= Dataset =
"""

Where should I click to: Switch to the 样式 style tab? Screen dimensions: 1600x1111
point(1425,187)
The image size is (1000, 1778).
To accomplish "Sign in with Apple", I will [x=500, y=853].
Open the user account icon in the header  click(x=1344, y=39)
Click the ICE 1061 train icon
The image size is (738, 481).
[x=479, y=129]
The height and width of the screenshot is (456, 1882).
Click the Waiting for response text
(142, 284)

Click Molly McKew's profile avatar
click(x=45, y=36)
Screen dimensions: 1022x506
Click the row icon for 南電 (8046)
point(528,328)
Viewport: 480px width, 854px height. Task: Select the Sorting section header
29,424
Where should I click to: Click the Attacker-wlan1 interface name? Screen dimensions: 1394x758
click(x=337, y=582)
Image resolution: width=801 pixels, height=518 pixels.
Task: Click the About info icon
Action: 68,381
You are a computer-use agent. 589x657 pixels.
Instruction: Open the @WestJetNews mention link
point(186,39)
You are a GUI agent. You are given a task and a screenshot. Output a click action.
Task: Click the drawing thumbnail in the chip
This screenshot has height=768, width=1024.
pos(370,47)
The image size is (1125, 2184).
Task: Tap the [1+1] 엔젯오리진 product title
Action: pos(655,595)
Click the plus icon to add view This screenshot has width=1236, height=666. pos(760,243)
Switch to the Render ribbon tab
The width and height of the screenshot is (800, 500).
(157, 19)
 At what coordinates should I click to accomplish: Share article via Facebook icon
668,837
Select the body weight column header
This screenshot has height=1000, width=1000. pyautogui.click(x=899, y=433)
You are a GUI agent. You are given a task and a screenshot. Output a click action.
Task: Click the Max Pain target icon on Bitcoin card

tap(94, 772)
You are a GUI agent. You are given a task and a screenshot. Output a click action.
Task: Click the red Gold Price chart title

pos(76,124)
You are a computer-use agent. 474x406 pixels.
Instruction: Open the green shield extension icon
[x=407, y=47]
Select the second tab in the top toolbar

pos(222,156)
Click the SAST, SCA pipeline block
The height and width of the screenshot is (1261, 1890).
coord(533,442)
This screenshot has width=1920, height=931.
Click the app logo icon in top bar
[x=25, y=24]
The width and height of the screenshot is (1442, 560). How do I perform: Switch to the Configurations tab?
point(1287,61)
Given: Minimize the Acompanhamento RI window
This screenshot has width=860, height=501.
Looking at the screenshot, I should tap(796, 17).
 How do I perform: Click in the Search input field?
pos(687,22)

"""

Having found the line with "Task: Click the drawing thumbnail in the chip" in the listing above, transcribe it and every line after it to the end, exactly, with no additions.

Task: Click the drawing thumbnail in the chip
This screenshot has height=768, width=1024.
pos(370,47)
The image size is (1125, 2184).
Task: Tap the [1+1] 엔젯오리진 product title
Action: pos(655,595)
Click the plus icon to add view This screenshot has width=1236, height=666. pos(760,243)
Switch to the Render ribbon tab
The width and height of the screenshot is (800, 500).
(157, 19)
 At what coordinates should I click to accomplish: Share article via Facebook icon
668,837
Select the body weight column header
This screenshot has height=1000, width=1000. pyautogui.click(x=899, y=433)
You are a GUI agent. You are given a task and a screenshot. Output a click action.
Task: Click the Max Pain target icon on Bitcoin card

tap(94, 772)
You are a GUI agent. You are given a task and a screenshot. Output a click action.
Task: Click the red Gold Price chart title

pos(76,124)
You are a computer-use agent. 474x406 pixels.
Instruction: Open the green shield extension icon
[x=407, y=47]
Select the second tab in the top toolbar

pos(222,156)
Click the SAST, SCA pipeline block
The height and width of the screenshot is (1261, 1890).
coord(533,442)
This screenshot has width=1920, height=931.
Click the app logo icon in top bar
[x=25, y=24]
The width and height of the screenshot is (1442, 560). How do I perform: Switch to the Configurations tab?
point(1287,61)
Given: Minimize the Acompanhamento RI window
This screenshot has width=860, height=501.
Looking at the screenshot, I should tap(796, 17).
 How do I perform: Click in the Search input field?
pos(687,22)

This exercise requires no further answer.